Job: In the mailing-list email about the memory cgroup patch, why can memory cgroup statistics become stale on high-core count systems, and why do monitoring tools need them to be current? Answer in one to three sentences.

From: JP Kobryn <inwardvessel@gmail.com>
To: Leon Huang Fu <leon.huangfu@shopee.com>
Cc: akpm@linux-foundation.org, cgroups@vger.kernel.org,
corbet@lwn.net, hannes@cmpxchg.org, jack@suse.cz,
joel.granados@kernel.org, kyle.meyer@hpe.com,
lance.yang@linux.dev, laoar.shao@gmail.com,
linux-doc@vger.kernel.org, linux-kernel@vger.kernel.org,
linux-mm@kvack.org, mclapinski@google.com, mhocko@kernel.org,
muchun.song@linux.dev, roman.gushchin@linux.dev,
shakeel.butt@linux.dev
Subject: Re: [PATCH mm-new v2] mm/memcontrol: Flush stats when write stat file
Date: Mon, 10 Nov 2025 11:24:05 -0800 [thread overview]
Message-ID: <51f1f343-c29f-49b5-8016-bbda4bc778a2@gmail.com> (raw)
In-Reply-To: <20251110062053.83754-1-leon.huangfu@shopee.com>
On 11/9/25 10:20 PM, Leon Huang Fu wrote:
> On Fri, Nov 7, 2025 at 1:02 AM JP Kobryn <inwardvessel@gmail.com> wrote:
>>
>> On 11/4/25 11:49 PM, Leon Huang Fu wrote:
>>> On high-core count systems, memory cgroup statistics can become stale
>>> due to per-CPU caching and deferred aggregation. Monitoring tools and
>>> management applications sometimes need guaranteed up-to-date statistics
>>> at specific points in time to make accurate decisions.

Extracted information:
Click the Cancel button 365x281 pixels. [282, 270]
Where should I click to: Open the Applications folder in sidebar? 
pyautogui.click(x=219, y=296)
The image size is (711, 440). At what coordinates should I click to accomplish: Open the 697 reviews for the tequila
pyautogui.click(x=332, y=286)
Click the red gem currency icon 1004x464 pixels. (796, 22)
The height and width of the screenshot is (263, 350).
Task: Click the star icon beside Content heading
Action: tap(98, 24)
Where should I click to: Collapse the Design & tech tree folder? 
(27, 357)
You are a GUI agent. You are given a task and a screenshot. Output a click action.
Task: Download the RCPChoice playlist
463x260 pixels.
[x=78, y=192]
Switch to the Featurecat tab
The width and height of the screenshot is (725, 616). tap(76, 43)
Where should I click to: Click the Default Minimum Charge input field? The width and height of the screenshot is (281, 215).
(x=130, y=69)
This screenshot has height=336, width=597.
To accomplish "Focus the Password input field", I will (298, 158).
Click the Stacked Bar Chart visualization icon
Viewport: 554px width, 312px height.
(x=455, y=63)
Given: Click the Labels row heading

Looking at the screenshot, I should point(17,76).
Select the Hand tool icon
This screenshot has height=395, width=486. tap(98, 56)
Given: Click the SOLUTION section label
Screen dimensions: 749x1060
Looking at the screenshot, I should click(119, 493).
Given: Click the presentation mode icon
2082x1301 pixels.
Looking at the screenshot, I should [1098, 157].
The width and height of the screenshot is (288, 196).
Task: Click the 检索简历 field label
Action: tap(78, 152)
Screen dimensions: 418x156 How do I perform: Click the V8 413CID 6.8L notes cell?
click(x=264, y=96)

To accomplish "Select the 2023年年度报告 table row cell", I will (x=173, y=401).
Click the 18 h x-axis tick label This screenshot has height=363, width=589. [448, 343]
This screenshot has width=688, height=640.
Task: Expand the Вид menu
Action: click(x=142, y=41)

Task output: On high-core count systems, the statistics can become stale because of per-CPU caching and deferred aggregation. Monitoring tools and management applications sometimes need guaranteed up-to-date statistics at specific points in time so they can make accurate decisions.